Size, the number of concepts and dependencies among those concepts that together make an idea whole, affects the utility of the evidence regarding the idea's effectiveness. Small ideas, such as pair programming, in small bundles require the least and the weakest form of evidence. Some small ideas are viral in that they're instantly and obviously recognized as valuable. They can be wrapped in tidy bundles and easily sandboxed with a low cost of learning and application. They pose little adoption risk, and the decision to adopt tends to be reversible.
Medium-sized ideas, such as in-process unit testing, with larger bundles are composed of multiple concepts with interdependencies. They are more difficult to sandbox and incur modest learning and application costs. Part of the adoption costs might be irreversible. Such ideas pose an adoption risk commensurate with the irreversible portion of the underlying adoption costs.
Large ideas, such as model-driven development, with large, messy bundles are most risky. Adoption costs might be substantial and largely irreversible. Therefore they warrant the strongest form of evidence, which unfortunately is also the most difficult to obtain and becomes available late in the game.
The adoption context is a strategic factor that can be partially controlled depending on other factors, which are intrinsic. Adoption context has two dimensions: scale and rate. The scale of adoption is the number of instances in which a new idea will be applied in a specific organizational situation. It answers the question: how widespread will the idea's adoption be?
The rate of adoption is the speed at which the idea will be spread and applied in that situation. Gradual adoption might hedge high adoption risks if the underlying evidence is weak, the recurring application costs are high, and the components of the idea's bundle can be incrementally applied. This would allow the existing solution to remain in effect while more experience is be ing gained with the replacement solution and until any major uncertainties have been resolved. Gradual adoption provides a chance to preempt an idea's spread if problems materialize early. Rapid adoption might make more sense if evidence is strong, one-time learning costs dominate, and recurrent application costs are relatively low.
Let's put this all together. Table 1
summarizes the roles of different types of evidence under various situations. The risk-taking attitudes of the decision makers shift the rows left (as risky behavior is increasingly prevalent) or right (as risky behavior is increasingly avoided).
Table 1. Types of evidence likely to be necessary to overcome the adoption barrier under various situations
In software engineering, evidence tends to be over- or underemphasized, emphasized too early and too indiscriminately or too late and too sparingly. The value of evidence must be gauged carefully in each situation.

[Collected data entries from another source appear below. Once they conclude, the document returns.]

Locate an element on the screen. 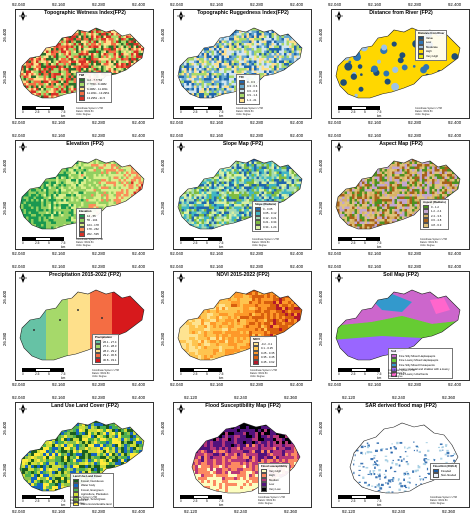  legend-entry: 55 - 104 is located at coordinates (89, 220). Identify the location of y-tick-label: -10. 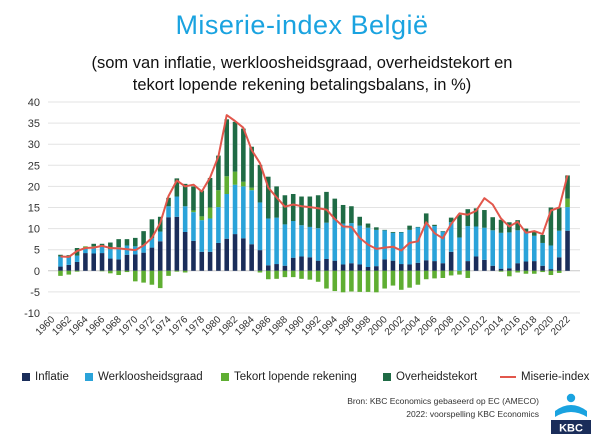
(32, 314). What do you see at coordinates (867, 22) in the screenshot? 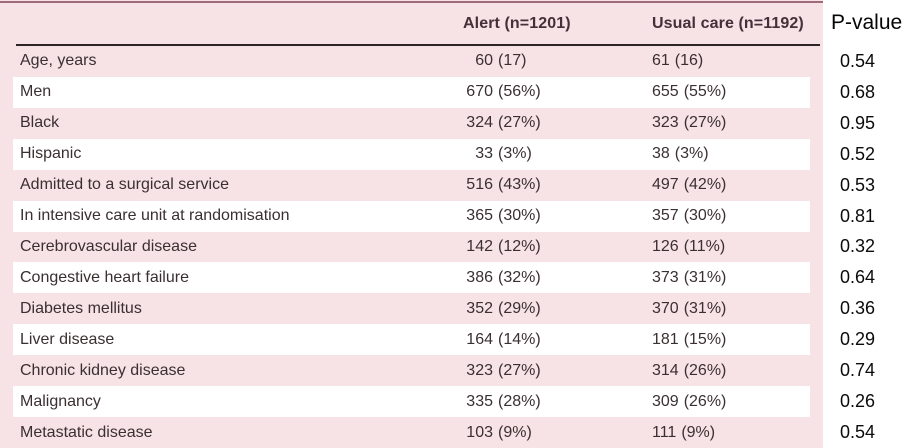
I see `column-header-pvalue: P-value` at bounding box center [867, 22].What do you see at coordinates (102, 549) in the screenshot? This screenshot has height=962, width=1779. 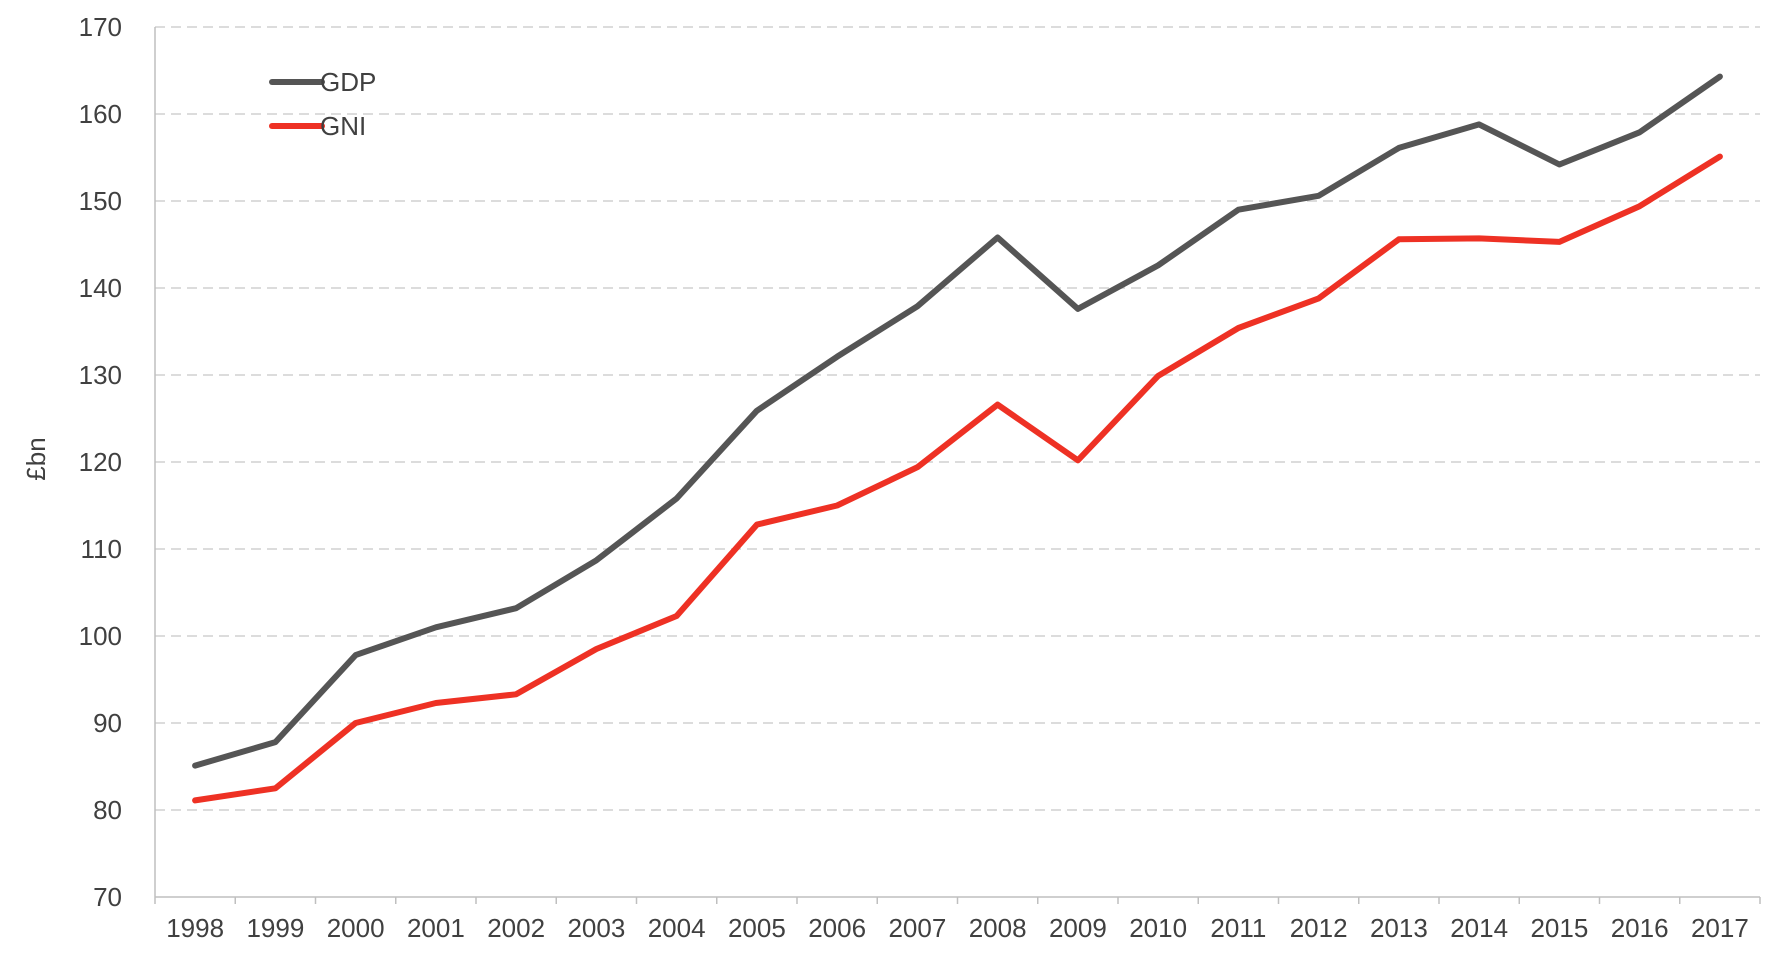 I see `y-tick-label: 110` at bounding box center [102, 549].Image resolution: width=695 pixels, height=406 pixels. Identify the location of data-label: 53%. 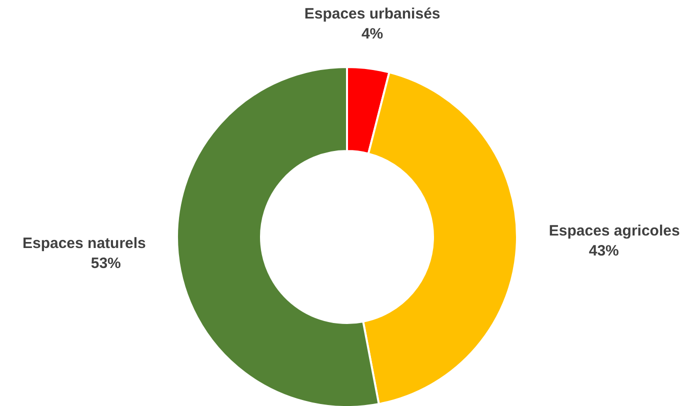
(106, 264).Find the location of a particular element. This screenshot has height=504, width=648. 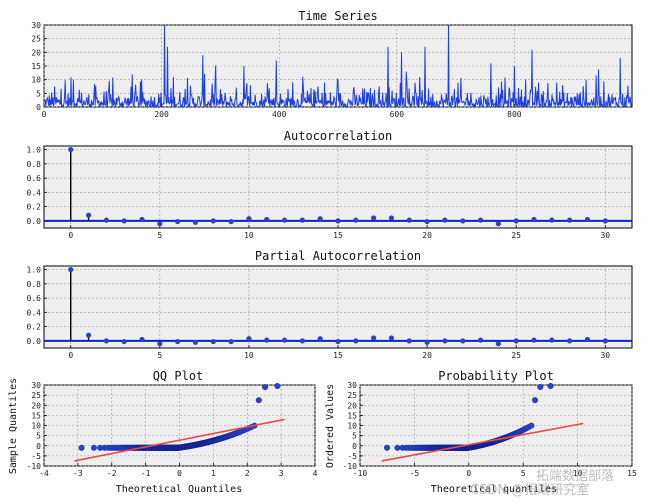

qq-plot-title: QQ Plot is located at coordinates (178, 376).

For other and complementary points of view, check the January/February 2005 issue of IEEE Software. In "Evidence-Based Software Engineering for Practitioners," Tore Dybå, Barbara A. Kitchenham, and Magne J⊘rgensen make a case for systematic evidence and how practitioners can leverage it for higher-quality adoption decisions. In "Soup or Art? The Role of Evidential Force in Empirical Software Engineering," Shari Lawrence Pfleeger lashes out at common wisdom and vendor hype when they substitute for solid evidence, and gives examples of usage from other disciplines regarding different types of evidence. Finally, for the latest on evidence in software engineering, don't forget to check Greg Wilson's forthcoming book What Really Works (O'Reilly, 2010).